Most importantly I am confused at the start, specifically this part:
I started typing a question and then re-read it and I think I understand it a bit more (but still not entirely). Before set up, you are supposed to create a bootable version of some imaging software, which effectively allows you to use that imaging software without Windows being properly installed - correct?Before starting the installation, create a boot disk for your chosen imaging program. I use Macrium Free, see thetutorial at our sister site the Seven Forums.
When installation has done the last reboot you will arrive to settings dialog (screenshot from this tutorial):
Now turn off the PC. Insert the imaging boot disk and reboot from it, create a system image. As Windows is quite barebone at the moment it only takes a few minutes.
When the image has been created, remove the imaging boot disk and boot the PC normally. It will resume the setup from the above shown settings dialog. You can now reboot to Audit Mode
So what you are saying in the tutorial is that after I reach the 'settings' step of the Windows 10 installation, I am to swap DVDs from the Windows DVD to the Macrium DVD, and then create a system image of the just-installed Windows 10. After that's done, I just remove the Macrium DVD and boot normally, which resumes the set up and allows me to enter Audit mode to start writing the XML file and so on.

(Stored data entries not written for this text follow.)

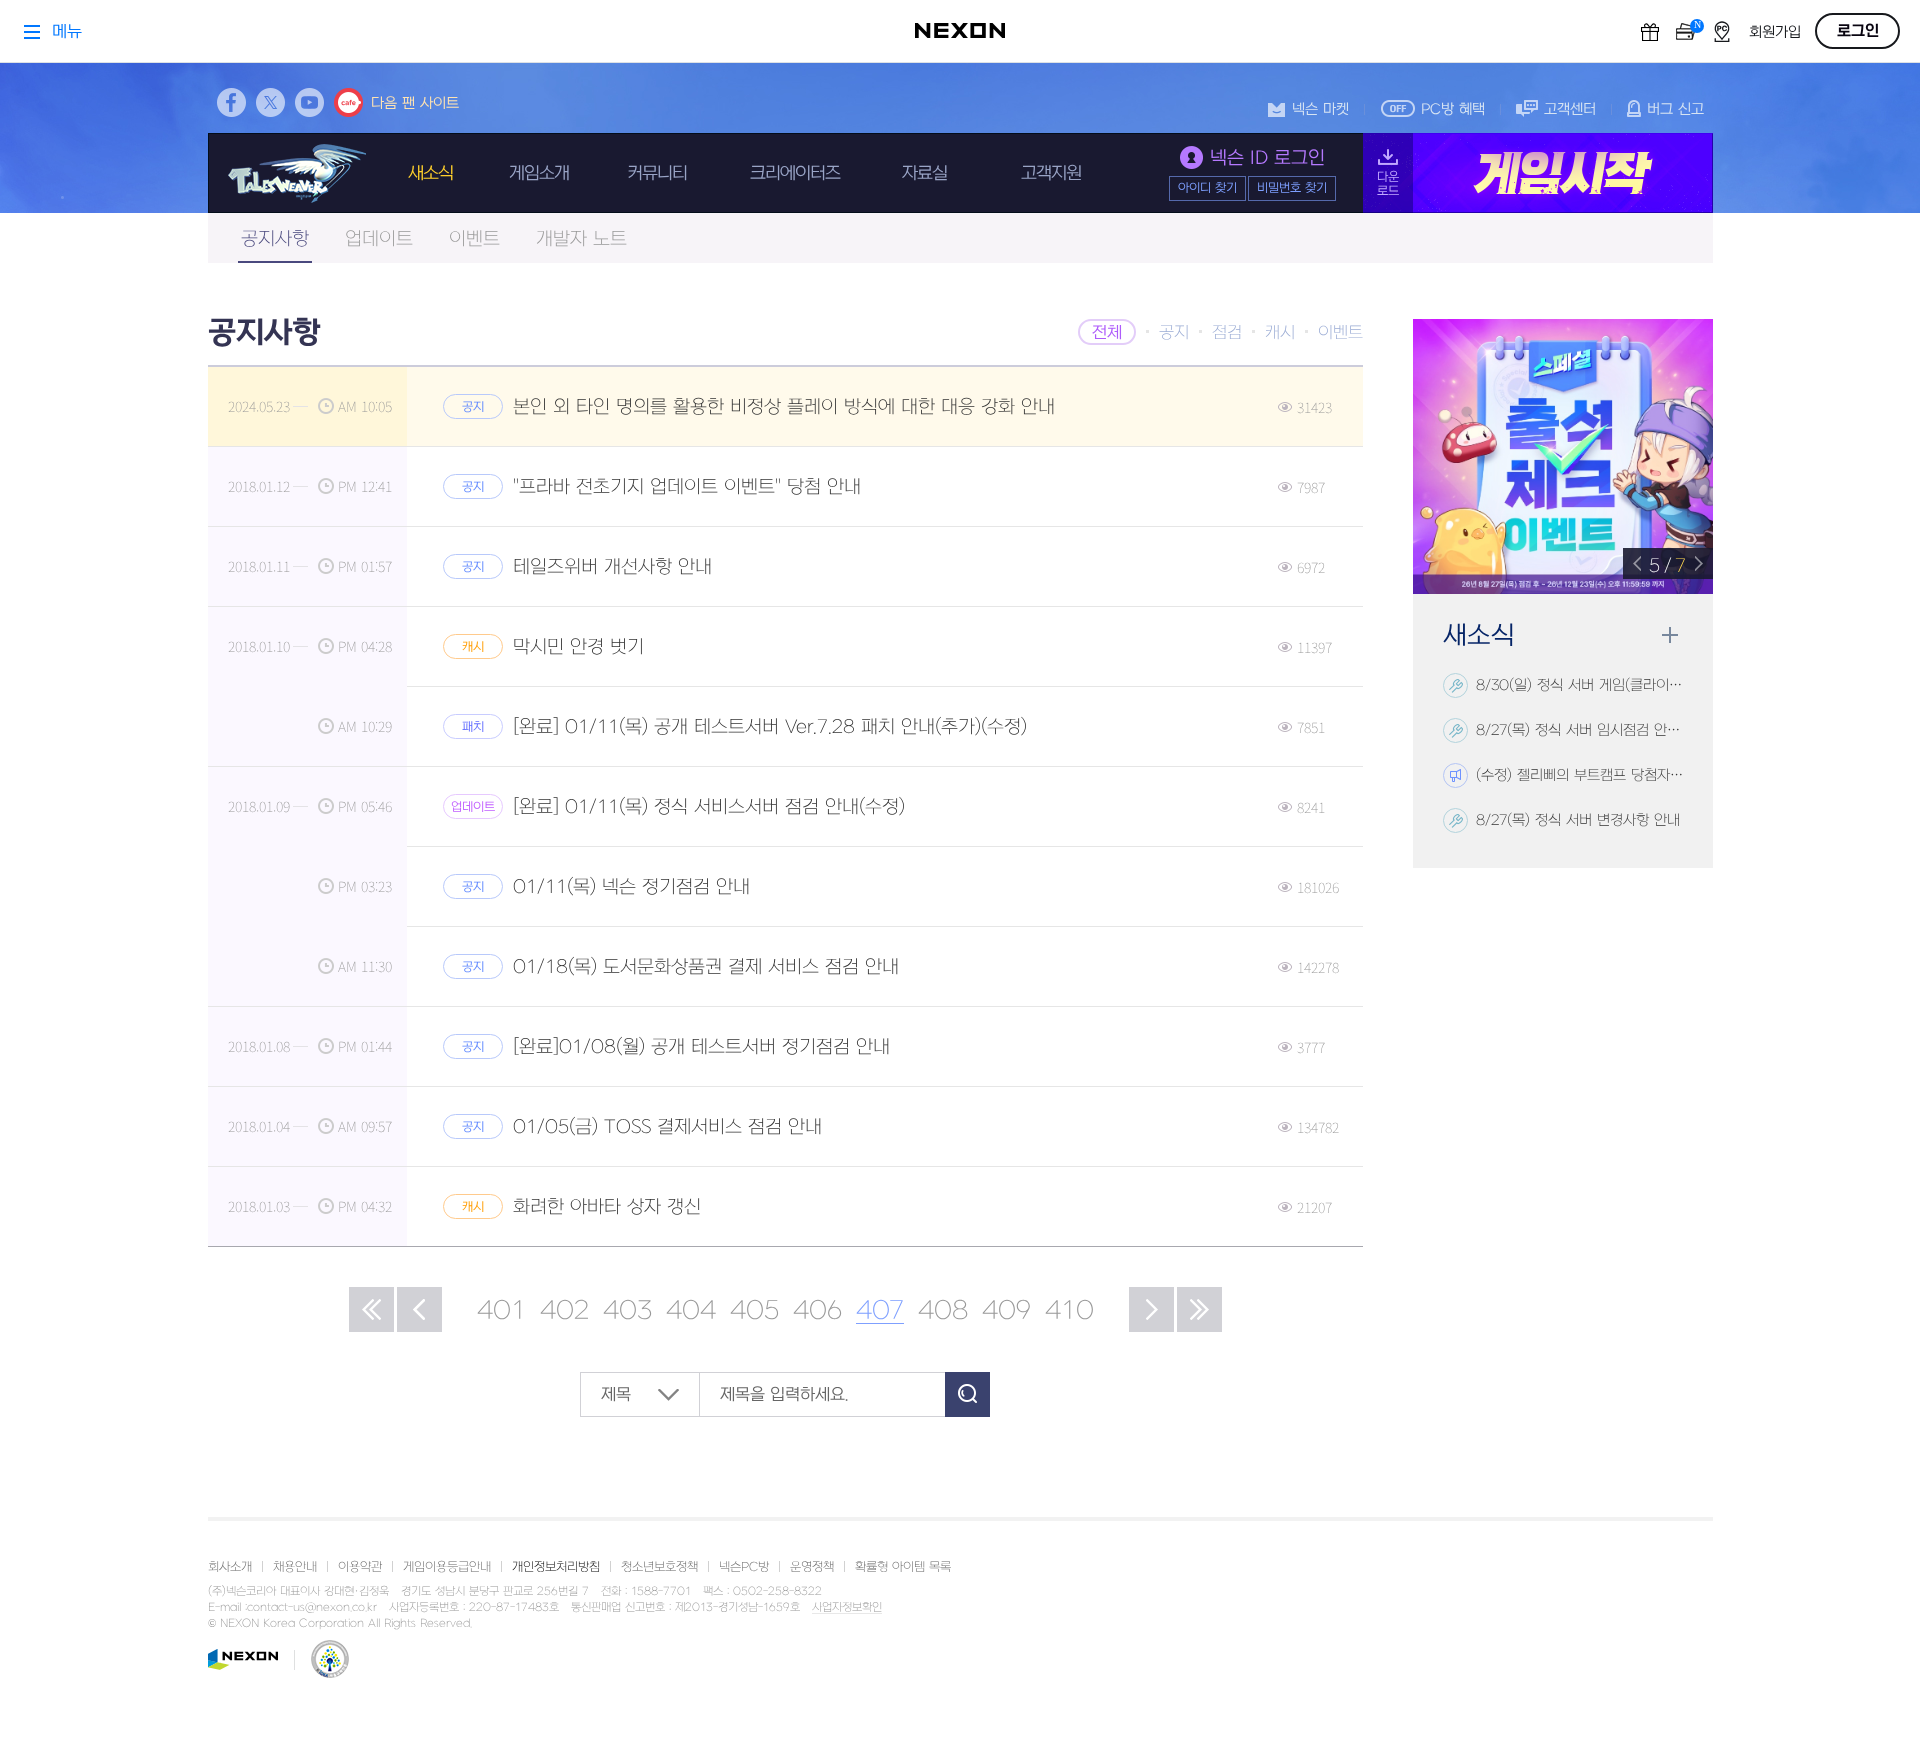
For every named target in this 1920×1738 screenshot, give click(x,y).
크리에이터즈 (795, 173)
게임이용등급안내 (447, 1567)
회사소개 (230, 1567)
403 (627, 1311)
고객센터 (1570, 109)
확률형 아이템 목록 (903, 1567)
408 (943, 1311)
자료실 (924, 173)
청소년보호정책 (659, 1567)
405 (754, 1311)
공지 (1174, 333)
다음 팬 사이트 (415, 103)
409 (1006, 1311)
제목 (616, 1395)
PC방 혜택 (1453, 109)
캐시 (1280, 333)
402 (564, 1311)
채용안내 (295, 1567)
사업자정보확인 (847, 1608)
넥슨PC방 (744, 1567)
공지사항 (275, 239)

I feel as though this step is not stressed or detailed enough, unlike the rest of your tutorial. In fact, in your video tutorial, you completely skip this step. Does this mean it's not needed? In fact, having thought of it, I cannot actually see where in your tutorial you use the system image that you apparently created? What is its purpose? I have done more than 10 fresh-installs of Windows, usually Windows 7, in the past and not once have I heard of the need to create a system image.

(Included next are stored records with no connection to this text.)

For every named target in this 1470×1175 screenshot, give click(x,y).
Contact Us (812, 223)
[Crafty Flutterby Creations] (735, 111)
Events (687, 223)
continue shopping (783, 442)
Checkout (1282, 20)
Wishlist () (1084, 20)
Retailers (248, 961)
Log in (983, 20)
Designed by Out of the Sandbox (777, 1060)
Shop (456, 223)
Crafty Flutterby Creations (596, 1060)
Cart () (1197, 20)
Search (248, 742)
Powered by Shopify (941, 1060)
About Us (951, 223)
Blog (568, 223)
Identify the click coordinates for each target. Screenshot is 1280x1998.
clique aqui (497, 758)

In what has to be one of the greatest examples of not reading properly, I have gone back a third time and read what is written immediately beneath and see that this is for troubleshooting purposes. Please accept my apologies (even though I have edited this straight after I posted) for being so stupid. You can use me as an example to others as to why reading the guide properly needs to happen.
But this still stands:
Secondly, is it actually necessary to have the target drive be completely empty? I have files on it that I don't want to remove, but are not critical (in case they get deleted somehow). But is it a necessity that the drive be totally empty? It would save me many, many hours re-downloading my Steam library, for example.
Thanks in advance, I hope you can answer my queries!